## SOURCE DOCUMENT
★ ★ ★ ★ ★
Monday, June 22, 2020





REVISITING 
THE CIRCUIT COURT ORDER



Everyone expects Judge Dickson's Order of June 19 to be appealed to the South Carolina Court of Appeals, even Judge Dickson. I heard him say, more than once, in the hearings that he knew whatever he decided would be appealed. In fact, Dickson wrote in his Order, page 4, footnote 2, "This motion [on Betterments] remains outstanding pending a final decision in this case." He knew his decision of last Friday would not be final. I cannot speak for anyone else, but I think it's a safe bet the Episcopal Church lawyers are busy today preparing an appeal. What will be appealed is Judge Dickson's Order of June 19, 2020. Therefore, it is timely now to revisit this Order and get some perspective on its chances before the appeals court. The Order itself will be the matter before the court.

The fundamental question before the appeals court will be whether the circuit court properly interpreted the South Carolina Supreme Court decision of August 2, 2017. The circuit court was under a Remittitur from the SCSC.

Find a copy of the SCSC decision of Aug. 2, 2017 here .

Find a copy of the circuit court decision of June 19, 2020 here .

The basic issue at stake was, and is, the ownership of the properties, particularly the 28 parishes and Camp St. Christopher. The Church lawyers said they belonged to the Episcopal Church and its diocese. The disassociated lawyers said they belonged to themselves and their diocese. This is the essential issue at stake in the state court proceedings.

The two sides regarded the SCSC Opinion entirely differently. The Episcopal Church side maintained that the SCSC clearly recognized Episcopal Church ownership of the 28 and the Camp and that it ordered the circuit court to implement the transfer of possession. The other side (they call themselves the Anglican Diocese of South Carolina, so we will refer to them as ADSC) argued that the SCSC decision did not make a clear order and that the circuit court had to decide the outcome by determining the "Collective Opinion" which would appear in the "intent" of the five justices since they all wrote separate opinions. Therefore, ADSC called on Dickson to resolve for himself the Collective Opinion which he would then implement. In short, EDSC said Dickson had to implement the three majority decisions while ADSC said Dickson had to decide himself what the SCSC ordered.

The three SCSC majority rulings were listed on page 77 of the Aug. 2 Opinion. They clearly stated the majority conclusions recognizing Episcopal Church ownership of the 28 parishes and the Camp. The ADSC argued that these were not authoritative, but only opinions of former Chief Justice Jean Toal and were only given in a footnote at the end of her lengthy part of the paper. So, whether these three were actually orders of the court remained controversial.
★ ★ ★ ★ ★
## SUPPLIED DATA
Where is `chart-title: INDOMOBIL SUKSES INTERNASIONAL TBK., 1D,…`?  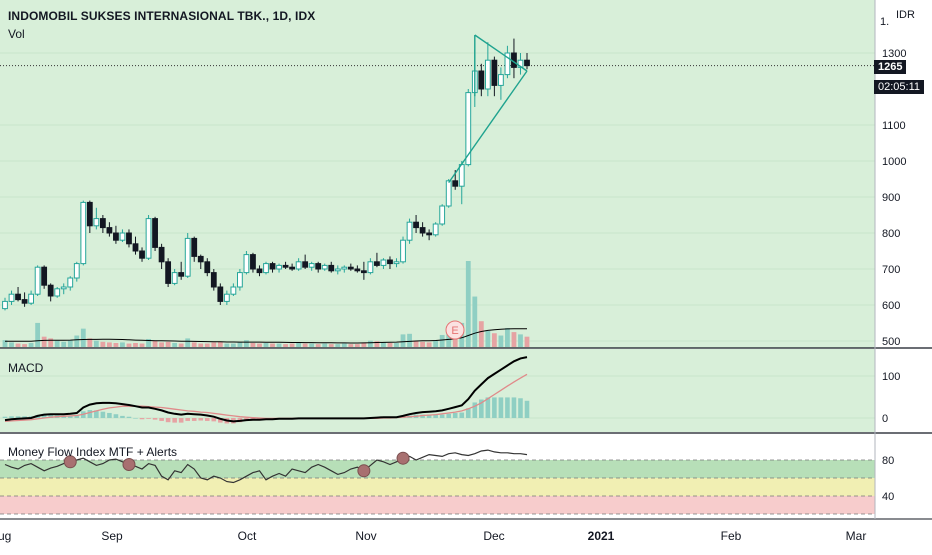 chart-title: INDOMOBIL SUKSES INTERNASIONAL TBK., 1D,… is located at coordinates (162, 16).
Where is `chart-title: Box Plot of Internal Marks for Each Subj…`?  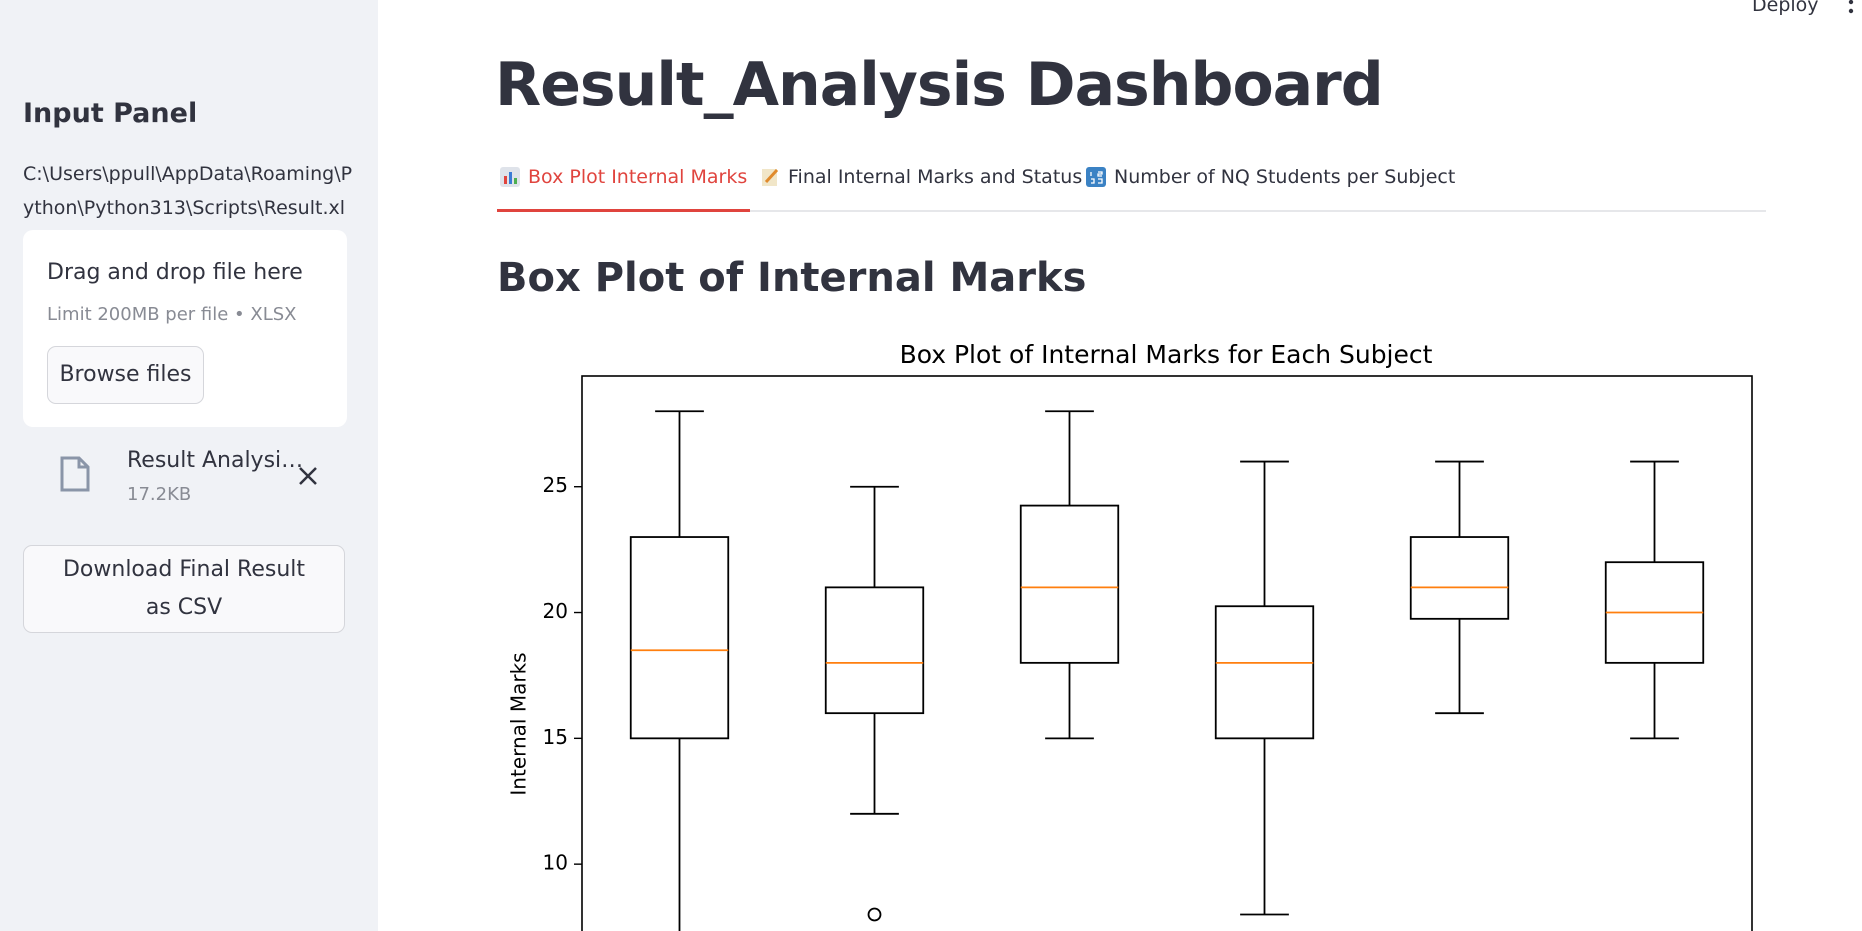 chart-title: Box Plot of Internal Marks for Each Subj… is located at coordinates (1166, 354).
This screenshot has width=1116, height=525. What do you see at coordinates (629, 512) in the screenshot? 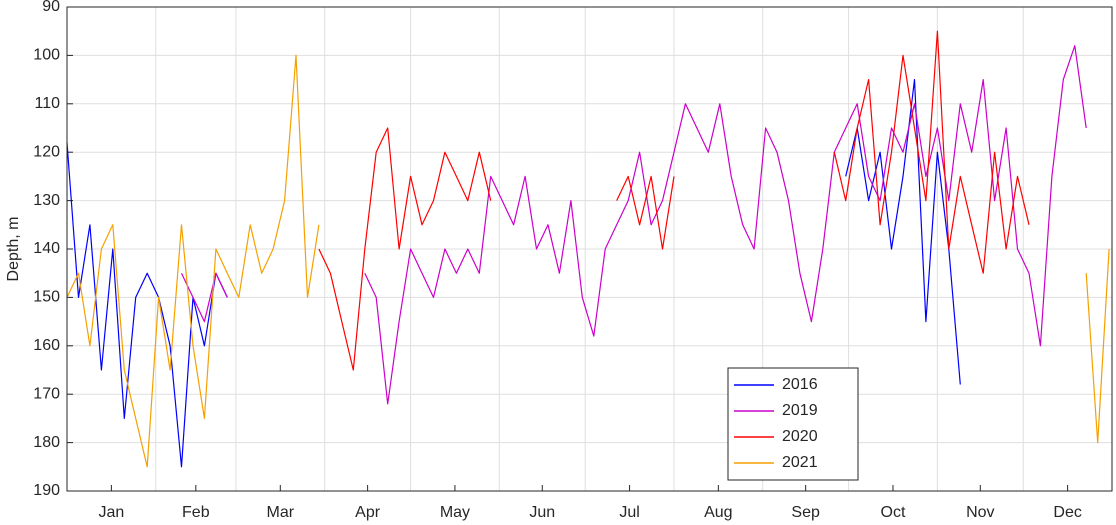
I see `x-tick-label: Jul` at bounding box center [629, 512].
★ ★ ★ ★ ★
## YOUR INSTRUCTIONS
Copy the commentary on the circuit court order word for word, from "The fundamental question" to "Aug. 2, 2017 here .".

## WRITTEN RESPONSE
The fundamental question before the appeals court will be whether the circuit court properly interpreted the South Carolina Supreme Court decision of August 2, 2017. The circuit court was under a Remittitur from the SCSC.

Find a copy of the SCSC decision of Aug. 2, 2017 here .